» RECORDS SUPPLIED:
--- --- ---
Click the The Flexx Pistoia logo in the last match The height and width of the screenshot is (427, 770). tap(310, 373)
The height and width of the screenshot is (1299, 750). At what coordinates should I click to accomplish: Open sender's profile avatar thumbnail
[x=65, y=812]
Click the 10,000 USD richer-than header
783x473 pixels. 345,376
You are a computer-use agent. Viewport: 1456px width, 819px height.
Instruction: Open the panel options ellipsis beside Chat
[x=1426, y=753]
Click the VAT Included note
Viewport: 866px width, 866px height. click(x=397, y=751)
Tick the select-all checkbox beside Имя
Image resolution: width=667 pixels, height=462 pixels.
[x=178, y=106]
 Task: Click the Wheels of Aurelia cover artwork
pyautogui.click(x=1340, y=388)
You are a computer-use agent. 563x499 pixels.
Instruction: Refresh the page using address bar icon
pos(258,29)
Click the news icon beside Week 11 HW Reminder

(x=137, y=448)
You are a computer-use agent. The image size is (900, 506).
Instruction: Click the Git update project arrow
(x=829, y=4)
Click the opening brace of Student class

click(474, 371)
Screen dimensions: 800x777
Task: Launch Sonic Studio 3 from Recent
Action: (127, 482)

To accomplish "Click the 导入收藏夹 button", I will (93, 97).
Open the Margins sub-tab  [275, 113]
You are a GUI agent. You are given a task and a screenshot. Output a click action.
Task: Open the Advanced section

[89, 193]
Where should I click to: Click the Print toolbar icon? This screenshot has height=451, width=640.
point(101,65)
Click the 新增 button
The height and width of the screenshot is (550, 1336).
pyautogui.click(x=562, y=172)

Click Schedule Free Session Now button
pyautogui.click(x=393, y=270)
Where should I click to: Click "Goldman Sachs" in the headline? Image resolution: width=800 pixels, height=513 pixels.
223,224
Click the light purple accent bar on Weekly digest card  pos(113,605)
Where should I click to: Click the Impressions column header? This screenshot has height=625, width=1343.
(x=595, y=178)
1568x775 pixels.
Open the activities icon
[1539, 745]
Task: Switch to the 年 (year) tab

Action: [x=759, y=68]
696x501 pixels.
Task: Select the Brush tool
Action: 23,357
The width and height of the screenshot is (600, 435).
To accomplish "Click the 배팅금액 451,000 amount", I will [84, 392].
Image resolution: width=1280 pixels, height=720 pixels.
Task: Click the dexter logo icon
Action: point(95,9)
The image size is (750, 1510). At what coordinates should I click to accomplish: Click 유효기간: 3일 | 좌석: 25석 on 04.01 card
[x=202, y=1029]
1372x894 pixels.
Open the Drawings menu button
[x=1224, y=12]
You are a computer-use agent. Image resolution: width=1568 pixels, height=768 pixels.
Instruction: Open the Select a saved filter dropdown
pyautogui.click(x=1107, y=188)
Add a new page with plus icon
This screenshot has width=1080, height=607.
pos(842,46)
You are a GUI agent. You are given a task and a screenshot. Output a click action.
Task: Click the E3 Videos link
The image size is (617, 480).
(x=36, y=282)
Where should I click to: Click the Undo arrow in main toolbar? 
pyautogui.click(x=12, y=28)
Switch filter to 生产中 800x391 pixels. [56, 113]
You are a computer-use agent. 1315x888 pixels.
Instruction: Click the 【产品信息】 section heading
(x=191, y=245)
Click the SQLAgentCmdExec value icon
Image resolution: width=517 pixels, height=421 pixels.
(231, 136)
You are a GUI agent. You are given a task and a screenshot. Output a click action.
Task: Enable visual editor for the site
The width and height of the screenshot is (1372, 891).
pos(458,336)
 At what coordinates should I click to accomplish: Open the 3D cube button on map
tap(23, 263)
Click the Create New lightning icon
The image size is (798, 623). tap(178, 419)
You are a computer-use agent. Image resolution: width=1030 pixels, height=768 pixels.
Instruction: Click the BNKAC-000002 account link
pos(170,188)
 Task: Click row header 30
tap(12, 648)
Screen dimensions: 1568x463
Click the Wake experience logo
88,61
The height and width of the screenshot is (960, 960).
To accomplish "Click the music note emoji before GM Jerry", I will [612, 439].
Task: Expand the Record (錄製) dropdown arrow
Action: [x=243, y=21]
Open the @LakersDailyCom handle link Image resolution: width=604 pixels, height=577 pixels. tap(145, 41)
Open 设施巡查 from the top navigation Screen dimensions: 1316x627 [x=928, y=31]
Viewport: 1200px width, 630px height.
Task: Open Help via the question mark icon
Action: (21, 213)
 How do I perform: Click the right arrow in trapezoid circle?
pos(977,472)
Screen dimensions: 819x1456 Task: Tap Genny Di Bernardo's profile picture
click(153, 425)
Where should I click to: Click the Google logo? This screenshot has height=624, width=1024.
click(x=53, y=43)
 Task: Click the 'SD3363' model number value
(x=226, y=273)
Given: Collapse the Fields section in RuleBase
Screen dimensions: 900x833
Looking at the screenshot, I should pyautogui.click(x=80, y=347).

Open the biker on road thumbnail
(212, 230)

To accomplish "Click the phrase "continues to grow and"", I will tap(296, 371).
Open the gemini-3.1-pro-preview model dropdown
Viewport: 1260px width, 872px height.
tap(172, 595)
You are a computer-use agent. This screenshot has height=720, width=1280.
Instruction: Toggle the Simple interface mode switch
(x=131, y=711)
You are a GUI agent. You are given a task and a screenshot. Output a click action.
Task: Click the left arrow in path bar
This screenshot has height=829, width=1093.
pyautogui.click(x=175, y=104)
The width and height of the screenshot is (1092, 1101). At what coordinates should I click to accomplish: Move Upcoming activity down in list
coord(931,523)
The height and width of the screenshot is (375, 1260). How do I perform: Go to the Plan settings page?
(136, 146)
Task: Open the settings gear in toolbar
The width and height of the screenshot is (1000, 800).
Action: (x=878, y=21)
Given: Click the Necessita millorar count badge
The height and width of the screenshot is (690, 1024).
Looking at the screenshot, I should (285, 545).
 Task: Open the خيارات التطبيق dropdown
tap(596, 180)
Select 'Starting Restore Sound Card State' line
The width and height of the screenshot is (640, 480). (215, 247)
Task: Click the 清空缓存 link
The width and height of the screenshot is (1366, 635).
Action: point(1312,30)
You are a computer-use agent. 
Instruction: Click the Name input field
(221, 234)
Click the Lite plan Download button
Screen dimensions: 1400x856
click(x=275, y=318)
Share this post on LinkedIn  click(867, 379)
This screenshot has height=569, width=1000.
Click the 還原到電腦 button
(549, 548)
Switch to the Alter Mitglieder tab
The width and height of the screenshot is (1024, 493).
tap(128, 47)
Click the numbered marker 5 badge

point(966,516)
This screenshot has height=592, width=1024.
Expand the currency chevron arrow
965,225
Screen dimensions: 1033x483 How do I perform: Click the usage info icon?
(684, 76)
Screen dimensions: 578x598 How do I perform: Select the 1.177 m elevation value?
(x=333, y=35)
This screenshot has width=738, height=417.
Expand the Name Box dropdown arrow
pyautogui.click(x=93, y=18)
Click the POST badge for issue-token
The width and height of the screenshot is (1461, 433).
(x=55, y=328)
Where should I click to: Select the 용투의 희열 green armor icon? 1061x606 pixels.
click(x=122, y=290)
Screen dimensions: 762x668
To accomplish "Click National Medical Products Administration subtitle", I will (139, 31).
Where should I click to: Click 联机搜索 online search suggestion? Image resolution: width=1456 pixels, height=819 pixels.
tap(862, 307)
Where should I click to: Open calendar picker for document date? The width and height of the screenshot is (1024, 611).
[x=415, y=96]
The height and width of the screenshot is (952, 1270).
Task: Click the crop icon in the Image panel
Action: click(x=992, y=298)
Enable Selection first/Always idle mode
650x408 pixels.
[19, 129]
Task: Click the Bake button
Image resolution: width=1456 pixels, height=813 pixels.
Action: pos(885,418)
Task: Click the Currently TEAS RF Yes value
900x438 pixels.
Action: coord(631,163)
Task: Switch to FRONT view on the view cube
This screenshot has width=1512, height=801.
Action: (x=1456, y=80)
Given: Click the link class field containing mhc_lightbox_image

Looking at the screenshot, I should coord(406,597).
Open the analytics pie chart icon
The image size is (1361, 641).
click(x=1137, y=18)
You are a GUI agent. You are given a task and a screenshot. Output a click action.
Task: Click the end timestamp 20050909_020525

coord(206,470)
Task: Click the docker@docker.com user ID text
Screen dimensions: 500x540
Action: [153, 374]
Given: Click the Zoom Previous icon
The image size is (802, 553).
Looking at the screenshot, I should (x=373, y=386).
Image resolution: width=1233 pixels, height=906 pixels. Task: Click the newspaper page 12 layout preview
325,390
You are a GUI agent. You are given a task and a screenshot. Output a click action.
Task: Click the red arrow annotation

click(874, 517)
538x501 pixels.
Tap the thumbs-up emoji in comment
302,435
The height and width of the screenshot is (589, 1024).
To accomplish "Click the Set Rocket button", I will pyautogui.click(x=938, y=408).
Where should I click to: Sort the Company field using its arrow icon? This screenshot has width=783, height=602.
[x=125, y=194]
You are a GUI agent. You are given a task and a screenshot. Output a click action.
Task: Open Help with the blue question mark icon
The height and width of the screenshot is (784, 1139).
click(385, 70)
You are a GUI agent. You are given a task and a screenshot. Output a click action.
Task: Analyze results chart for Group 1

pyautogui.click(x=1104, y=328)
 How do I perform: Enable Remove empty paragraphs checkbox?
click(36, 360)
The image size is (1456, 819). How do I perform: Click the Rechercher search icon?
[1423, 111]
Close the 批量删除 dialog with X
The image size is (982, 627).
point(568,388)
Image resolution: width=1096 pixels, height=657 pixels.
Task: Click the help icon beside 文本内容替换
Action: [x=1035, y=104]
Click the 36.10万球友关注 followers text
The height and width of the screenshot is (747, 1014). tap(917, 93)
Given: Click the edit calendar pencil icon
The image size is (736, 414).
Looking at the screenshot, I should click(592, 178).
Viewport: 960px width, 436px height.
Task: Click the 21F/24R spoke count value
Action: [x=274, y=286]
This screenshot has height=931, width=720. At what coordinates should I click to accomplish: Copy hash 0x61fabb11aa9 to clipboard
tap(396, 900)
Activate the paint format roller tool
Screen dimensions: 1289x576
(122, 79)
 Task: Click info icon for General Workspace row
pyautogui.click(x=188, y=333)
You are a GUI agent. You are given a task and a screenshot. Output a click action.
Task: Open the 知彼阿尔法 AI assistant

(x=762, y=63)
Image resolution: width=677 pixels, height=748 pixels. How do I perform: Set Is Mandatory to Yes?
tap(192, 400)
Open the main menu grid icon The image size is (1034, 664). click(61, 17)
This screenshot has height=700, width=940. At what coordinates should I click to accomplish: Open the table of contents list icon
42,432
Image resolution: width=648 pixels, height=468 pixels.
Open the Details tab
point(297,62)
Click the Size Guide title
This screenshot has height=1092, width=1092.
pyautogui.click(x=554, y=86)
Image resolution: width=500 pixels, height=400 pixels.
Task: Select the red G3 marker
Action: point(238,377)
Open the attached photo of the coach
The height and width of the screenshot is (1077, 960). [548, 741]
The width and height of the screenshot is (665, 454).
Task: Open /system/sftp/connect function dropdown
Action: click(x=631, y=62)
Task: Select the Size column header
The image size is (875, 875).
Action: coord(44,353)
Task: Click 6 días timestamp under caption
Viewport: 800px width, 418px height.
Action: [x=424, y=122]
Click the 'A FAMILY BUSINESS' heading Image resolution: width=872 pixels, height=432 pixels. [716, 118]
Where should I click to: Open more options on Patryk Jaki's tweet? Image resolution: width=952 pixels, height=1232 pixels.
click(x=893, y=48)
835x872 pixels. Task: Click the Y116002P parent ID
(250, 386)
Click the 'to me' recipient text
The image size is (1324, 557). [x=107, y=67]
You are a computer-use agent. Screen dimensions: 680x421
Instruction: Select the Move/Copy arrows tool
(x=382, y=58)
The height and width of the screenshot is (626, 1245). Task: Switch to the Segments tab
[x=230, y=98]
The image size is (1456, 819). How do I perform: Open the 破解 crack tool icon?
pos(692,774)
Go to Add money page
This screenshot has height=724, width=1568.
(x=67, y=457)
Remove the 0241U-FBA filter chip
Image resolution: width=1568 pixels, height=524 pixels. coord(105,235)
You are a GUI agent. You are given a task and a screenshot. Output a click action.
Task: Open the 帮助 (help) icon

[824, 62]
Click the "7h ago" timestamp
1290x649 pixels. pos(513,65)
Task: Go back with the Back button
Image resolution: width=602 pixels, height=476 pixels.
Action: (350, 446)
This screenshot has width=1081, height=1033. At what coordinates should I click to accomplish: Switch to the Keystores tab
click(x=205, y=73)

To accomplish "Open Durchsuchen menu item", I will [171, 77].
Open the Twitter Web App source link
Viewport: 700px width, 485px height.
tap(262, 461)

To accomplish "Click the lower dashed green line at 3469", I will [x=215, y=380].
--- --- ---
Up to and including the line that contains "You are a computer-use agent. Viewport: 1456px", restate word for word every line of the entries, starting from the first.

Click the The Flexx Pistoia logo in the last match The height and width of the screenshot is (427, 770). tap(310, 373)
The height and width of the screenshot is (1299, 750). At what coordinates should I click to accomplish: Open sender's profile avatar thumbnail
[x=65, y=812]
Click the 10,000 USD richer-than header
783x473 pixels. 345,376
You are a computer-use agent. Viewport: 1456px width, 819px height.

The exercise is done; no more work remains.